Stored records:
- - -

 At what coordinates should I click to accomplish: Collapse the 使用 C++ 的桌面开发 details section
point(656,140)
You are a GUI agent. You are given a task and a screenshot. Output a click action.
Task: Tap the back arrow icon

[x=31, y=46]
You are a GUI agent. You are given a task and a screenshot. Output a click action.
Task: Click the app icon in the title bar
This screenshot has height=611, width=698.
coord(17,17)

- - -

§ **Your task**
The line containing "Task: Click the app icon in the title bar" and all lines after it, to the end of the records, are to be output exactly and alone.

§ **Answer space**
Task: Click the app icon in the title bar
This screenshot has height=611, width=698.
coord(17,17)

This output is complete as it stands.